• _Records for this task_

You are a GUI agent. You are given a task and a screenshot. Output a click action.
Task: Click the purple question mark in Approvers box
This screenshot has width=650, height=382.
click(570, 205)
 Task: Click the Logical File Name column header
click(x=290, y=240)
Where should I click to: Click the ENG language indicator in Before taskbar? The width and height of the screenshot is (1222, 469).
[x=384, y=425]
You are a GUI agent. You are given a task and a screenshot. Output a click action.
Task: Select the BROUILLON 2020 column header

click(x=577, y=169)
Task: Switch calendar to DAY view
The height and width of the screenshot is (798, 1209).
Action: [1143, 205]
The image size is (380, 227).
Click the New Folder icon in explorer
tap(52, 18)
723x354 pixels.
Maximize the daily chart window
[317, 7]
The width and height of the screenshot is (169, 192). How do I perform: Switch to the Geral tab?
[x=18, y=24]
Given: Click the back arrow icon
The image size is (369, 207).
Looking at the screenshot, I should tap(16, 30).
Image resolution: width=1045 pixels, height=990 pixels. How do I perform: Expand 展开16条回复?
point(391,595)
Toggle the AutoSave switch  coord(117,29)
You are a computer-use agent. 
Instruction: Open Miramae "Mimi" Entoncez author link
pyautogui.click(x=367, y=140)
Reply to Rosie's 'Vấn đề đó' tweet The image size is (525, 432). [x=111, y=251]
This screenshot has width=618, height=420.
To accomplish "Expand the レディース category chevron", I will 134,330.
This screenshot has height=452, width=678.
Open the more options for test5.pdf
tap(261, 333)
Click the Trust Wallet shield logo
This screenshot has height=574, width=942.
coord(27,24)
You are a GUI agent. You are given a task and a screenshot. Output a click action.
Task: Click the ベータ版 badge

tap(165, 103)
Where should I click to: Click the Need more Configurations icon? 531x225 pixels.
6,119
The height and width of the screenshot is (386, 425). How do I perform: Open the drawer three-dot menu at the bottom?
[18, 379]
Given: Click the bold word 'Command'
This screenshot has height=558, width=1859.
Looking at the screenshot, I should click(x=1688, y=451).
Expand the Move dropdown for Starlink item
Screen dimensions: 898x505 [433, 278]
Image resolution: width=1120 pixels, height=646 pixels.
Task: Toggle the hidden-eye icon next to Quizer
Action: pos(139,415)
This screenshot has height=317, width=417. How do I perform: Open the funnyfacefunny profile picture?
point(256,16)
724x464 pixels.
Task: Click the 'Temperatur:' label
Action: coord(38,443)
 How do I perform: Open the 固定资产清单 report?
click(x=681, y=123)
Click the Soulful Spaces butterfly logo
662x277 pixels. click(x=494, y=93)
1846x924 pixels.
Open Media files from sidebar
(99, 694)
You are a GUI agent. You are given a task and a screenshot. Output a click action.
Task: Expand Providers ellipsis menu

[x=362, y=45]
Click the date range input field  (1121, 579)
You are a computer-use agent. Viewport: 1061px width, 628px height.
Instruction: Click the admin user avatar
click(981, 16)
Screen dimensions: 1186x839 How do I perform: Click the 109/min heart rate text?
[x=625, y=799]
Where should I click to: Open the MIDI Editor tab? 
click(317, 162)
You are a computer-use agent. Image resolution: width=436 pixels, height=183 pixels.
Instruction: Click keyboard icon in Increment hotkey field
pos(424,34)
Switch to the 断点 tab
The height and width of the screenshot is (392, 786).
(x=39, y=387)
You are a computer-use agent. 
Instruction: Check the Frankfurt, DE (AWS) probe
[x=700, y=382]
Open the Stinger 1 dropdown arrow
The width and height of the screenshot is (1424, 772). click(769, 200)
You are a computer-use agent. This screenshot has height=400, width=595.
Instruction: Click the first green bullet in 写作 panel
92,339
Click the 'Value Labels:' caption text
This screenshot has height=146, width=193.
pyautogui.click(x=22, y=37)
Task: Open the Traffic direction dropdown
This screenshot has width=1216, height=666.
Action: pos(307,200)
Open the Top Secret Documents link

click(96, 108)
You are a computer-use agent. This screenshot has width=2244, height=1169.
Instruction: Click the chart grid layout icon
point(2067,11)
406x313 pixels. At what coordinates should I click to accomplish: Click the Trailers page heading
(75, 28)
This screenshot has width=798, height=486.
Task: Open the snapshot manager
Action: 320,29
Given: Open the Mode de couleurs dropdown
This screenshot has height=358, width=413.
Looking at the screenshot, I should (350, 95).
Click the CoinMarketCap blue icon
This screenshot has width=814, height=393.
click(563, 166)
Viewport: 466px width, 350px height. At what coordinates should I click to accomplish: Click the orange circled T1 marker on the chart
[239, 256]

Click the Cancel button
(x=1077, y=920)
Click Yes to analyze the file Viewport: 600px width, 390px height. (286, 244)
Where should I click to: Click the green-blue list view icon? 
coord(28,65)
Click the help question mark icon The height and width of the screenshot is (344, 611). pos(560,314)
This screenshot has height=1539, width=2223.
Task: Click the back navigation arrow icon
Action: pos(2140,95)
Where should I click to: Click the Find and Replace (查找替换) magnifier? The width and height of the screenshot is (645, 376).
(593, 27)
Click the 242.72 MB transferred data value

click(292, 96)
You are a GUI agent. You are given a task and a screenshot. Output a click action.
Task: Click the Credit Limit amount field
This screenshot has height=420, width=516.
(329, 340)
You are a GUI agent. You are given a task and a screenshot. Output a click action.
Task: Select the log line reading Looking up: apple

• _Exercise prompt_
Copy the records exactly, starting with the line that contains "You are a computer-use agent. Viewport: 1061px" and going on through the line that contains "coord(28,65)", with both of those lines included.

• _Response for this exercise_
You are a computer-use agent. Viewport: 1061px width, 628px height.
Instruction: Click the admin user avatar
click(981, 16)
Screen dimensions: 1186x839 How do I perform: Click the 109/min heart rate text?
[x=625, y=799]
Where should I click to: Open the MIDI Editor tab? 
click(317, 162)
You are a computer-use agent. Image resolution: width=436 pixels, height=183 pixels.
Instruction: Click keyboard icon in Increment hotkey field
pos(424,34)
Switch to the 断点 tab
The height and width of the screenshot is (392, 786).
(x=39, y=387)
You are a computer-use agent. 
Instruction: Check the Frankfurt, DE (AWS) probe
[x=700, y=382]
Open the Stinger 1 dropdown arrow
The width and height of the screenshot is (1424, 772). click(769, 200)
You are a computer-use agent. This screenshot has height=400, width=595.
Instruction: Click the first green bullet in 写作 panel
92,339
Click the 'Value Labels:' caption text
This screenshot has height=146, width=193.
pyautogui.click(x=22, y=37)
Task: Open the Traffic direction dropdown
This screenshot has width=1216, height=666.
Action: pos(307,200)
Open the Top Secret Documents link

click(96, 108)
You are a computer-use agent. This screenshot has width=2244, height=1169.
Instruction: Click the chart grid layout icon
point(2067,11)
406x313 pixels. At what coordinates should I click to accomplish: Click the Trailers page heading
(75, 28)
This screenshot has width=798, height=486.
Task: Open the snapshot manager
Action: 320,29
Given: Open the Mode de couleurs dropdown
This screenshot has height=358, width=413.
Looking at the screenshot, I should (350, 95).
Click the CoinMarketCap blue icon
This screenshot has width=814, height=393.
click(563, 166)
Viewport: 466px width, 350px height. At what coordinates should I click to accomplish: Click the orange circled T1 marker on the chart
[239, 256]

Click the Cancel button
(x=1077, y=920)
Click Yes to analyze the file Viewport: 600px width, 390px height. (286, 244)
Where should I click to: Click the green-blue list view icon? 
coord(28,65)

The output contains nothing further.